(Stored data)
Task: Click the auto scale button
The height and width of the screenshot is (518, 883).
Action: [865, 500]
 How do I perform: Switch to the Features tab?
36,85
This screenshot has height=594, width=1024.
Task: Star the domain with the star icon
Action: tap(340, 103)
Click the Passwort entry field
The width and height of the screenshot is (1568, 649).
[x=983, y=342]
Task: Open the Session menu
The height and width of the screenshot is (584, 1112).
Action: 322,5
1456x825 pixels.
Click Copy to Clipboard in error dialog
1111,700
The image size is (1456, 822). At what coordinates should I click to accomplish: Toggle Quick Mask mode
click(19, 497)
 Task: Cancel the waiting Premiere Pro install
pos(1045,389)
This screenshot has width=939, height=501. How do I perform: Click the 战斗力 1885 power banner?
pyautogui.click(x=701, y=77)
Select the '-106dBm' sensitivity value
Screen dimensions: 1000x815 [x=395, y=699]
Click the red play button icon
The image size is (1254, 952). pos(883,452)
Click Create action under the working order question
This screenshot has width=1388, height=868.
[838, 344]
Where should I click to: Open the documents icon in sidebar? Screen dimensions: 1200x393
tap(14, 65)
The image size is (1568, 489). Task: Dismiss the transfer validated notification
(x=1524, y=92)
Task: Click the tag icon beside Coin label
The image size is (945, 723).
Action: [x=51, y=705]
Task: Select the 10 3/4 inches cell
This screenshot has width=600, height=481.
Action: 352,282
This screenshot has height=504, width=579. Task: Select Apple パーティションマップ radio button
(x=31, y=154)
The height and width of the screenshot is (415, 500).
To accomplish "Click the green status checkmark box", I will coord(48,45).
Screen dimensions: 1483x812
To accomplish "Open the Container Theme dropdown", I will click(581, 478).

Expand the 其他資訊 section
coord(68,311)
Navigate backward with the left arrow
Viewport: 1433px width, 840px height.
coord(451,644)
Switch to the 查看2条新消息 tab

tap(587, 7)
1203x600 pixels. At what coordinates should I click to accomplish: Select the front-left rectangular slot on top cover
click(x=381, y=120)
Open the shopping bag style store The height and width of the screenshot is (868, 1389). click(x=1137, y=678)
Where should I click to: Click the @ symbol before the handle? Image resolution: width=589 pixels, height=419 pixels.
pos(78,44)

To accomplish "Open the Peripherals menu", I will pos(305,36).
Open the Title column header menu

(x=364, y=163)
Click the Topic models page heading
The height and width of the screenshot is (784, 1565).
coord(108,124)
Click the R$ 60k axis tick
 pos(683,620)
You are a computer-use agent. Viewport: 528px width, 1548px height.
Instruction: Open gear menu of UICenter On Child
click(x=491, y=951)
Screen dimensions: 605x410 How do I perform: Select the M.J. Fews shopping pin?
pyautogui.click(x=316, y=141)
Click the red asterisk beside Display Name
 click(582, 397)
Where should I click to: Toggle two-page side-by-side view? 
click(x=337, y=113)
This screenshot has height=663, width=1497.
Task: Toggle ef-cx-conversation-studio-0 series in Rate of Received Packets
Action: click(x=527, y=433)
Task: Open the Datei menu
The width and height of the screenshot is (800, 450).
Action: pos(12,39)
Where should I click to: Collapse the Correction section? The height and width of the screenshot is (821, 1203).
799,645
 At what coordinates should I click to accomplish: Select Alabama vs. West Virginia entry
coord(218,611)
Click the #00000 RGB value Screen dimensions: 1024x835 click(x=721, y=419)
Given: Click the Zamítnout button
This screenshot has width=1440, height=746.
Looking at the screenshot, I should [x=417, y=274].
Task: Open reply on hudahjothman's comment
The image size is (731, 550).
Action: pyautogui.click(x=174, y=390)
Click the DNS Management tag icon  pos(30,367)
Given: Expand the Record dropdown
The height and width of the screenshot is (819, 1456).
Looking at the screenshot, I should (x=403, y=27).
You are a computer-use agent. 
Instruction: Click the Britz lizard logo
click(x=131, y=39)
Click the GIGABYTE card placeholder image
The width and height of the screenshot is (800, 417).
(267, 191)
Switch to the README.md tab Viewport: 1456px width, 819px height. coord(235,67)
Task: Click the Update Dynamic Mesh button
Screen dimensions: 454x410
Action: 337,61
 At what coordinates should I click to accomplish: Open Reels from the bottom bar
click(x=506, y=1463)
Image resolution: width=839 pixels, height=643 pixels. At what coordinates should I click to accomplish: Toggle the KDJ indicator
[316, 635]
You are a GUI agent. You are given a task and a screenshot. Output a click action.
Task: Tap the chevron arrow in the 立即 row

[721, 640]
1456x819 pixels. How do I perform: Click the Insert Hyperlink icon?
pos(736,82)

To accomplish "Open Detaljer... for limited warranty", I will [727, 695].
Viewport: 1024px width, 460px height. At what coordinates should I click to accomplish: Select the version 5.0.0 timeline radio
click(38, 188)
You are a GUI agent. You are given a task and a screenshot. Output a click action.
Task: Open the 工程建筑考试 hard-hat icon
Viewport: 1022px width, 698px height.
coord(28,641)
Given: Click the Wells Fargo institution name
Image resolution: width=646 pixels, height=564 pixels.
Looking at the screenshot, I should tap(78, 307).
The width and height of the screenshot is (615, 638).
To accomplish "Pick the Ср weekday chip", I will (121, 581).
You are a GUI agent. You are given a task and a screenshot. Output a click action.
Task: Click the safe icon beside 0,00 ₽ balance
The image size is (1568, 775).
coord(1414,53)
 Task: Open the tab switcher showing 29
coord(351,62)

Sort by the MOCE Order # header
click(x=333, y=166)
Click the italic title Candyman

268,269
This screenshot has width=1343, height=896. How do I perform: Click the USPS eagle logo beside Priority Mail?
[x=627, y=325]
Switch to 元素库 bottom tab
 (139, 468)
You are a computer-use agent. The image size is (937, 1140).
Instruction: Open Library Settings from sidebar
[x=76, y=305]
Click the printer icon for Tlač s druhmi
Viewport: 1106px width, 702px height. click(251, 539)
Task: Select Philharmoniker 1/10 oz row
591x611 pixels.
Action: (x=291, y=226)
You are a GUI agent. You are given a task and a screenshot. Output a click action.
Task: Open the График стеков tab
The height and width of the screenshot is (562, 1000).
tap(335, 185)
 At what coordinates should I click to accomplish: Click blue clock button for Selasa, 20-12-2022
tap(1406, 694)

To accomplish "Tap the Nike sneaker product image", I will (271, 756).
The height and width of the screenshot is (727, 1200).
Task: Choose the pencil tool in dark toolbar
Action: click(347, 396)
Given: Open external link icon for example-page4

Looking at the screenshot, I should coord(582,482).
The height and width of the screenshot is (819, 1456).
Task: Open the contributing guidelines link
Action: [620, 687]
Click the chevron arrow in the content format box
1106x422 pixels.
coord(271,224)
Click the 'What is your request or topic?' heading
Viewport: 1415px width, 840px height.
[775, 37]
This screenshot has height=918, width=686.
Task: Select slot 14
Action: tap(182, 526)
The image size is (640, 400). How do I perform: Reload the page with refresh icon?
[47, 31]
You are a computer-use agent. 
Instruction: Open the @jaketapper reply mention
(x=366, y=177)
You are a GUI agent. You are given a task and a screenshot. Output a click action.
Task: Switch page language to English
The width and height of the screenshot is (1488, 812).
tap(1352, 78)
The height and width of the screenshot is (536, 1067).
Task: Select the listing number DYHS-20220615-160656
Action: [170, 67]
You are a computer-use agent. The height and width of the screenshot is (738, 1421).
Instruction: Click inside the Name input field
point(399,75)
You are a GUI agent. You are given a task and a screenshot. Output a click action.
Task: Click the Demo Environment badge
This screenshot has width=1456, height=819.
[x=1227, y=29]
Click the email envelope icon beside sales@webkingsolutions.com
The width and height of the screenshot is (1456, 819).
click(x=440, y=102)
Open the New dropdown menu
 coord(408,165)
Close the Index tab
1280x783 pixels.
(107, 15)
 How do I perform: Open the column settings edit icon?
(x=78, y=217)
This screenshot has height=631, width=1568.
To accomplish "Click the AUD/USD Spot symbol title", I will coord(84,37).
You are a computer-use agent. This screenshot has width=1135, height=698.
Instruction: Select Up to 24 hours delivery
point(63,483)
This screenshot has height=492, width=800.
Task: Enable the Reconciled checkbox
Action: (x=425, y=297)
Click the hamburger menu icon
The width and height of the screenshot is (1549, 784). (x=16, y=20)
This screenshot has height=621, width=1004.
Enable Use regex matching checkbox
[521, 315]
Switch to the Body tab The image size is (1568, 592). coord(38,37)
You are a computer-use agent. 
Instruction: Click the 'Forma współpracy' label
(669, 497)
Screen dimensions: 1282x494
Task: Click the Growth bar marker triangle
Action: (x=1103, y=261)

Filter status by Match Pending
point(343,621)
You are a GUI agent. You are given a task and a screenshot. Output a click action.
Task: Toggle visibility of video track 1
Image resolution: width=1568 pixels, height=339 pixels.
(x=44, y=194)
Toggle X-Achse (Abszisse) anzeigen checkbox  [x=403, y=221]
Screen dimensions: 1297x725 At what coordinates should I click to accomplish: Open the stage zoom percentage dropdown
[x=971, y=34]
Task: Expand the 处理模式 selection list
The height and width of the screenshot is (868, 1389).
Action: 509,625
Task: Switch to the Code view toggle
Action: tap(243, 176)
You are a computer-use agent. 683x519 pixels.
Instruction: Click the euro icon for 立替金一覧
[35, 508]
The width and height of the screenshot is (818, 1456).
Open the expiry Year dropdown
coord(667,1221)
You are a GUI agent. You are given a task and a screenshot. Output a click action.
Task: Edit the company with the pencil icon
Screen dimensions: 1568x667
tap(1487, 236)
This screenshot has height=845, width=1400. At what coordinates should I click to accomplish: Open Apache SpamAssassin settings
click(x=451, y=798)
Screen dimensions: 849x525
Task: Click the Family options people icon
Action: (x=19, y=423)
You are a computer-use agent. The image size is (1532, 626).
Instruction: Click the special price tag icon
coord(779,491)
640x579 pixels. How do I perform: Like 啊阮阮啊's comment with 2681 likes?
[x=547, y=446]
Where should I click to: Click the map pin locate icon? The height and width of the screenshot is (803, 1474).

• _Job_
Put the records starting at the line that contains "Screen dimensions: 605x410" and ending at the line that contains "click(582, 397)" into a Markdown table with the columns Row and Line, skipping any blank lines.

• _Written answer_
| Row | Line |
|---|---|
| 1 | Screen dimensions: 605x410 How do I perform: Select the M.J. Fews shopping pin? |
| 2 | pyautogui.click(x=316, y=141) |
| 3 | Click the red asterisk beside Display Name |
| 4 |  click(582, 397) |